We all have (and often fail to acknowledge) some set of prior judgements about everything.

We lend extreme weight to a few, favorite hypotheses about any given thing. Hypotheses that are simple to comprehend, analogous to our every day life, and confirm earlier hypotheses.

When confronted with evidence about a given thing we update our judgements by either

  1. ignoring entirely
  2. selectively choosing only the evidence that confirms our priors or
  3. accepting all of the implications of the evidence.

We ignore, select, or accept based not on a platonic ideal of reason but rather on a set of motivations tied to our senses of tribal identity, because belonging is a more important human need than understanding.

The degree to which one believes as if they belong to group x has a deterministic effect on their ability to update their priors in light of new evidence.

Ironically, the people most likely to belong to exclusive groups are least likely to acknowledge the effect that belonging has on these abilities. The myth that they don’t posses an identity is a means to suggest that they are some how more enlightened and reasonable than they actually are.

I don’t know where I’m going with this, but the truism I’m getting to is that whatever attempts one makes to influence someone elses behavior, they will have a far easier time and likely greater effect doing so by appealing to a person’s sense of their identity interests, not by educating or trying to update their hypothesis.

As an unfounded leap, I think this is why immersion and integration are so transformative: by forcing someone to ignore their previous hypotheses in light of their new experience, they are left with (for a time, anyway) the need to accept implications of the new evidence.

In other words: if nothing changes, nothing will change. I don’t think you can remain comfortable and learn. I think the inverse is likely true: to the extent you seek comfort, your learning abilities will atrophy.

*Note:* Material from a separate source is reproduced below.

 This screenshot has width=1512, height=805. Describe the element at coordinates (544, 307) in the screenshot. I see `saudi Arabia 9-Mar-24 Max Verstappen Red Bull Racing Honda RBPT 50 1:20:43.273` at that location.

Last idea: if your biases are that some things are incomprehensibly complex, you won’t be able to easily accept flexible rules of thumb; you will preferentially accept only clear (and thus woefully limited) rules.

In closing - acknowledge that you have priors and that you have motivated reasons for thinking what you think. Try to accept that simplistic answers are often, at best, only useful for a small range of possible scenarios. And remember that everyone you meet will have these same issues in how they think and form judgements, so meet them where they are, and not where you’re at.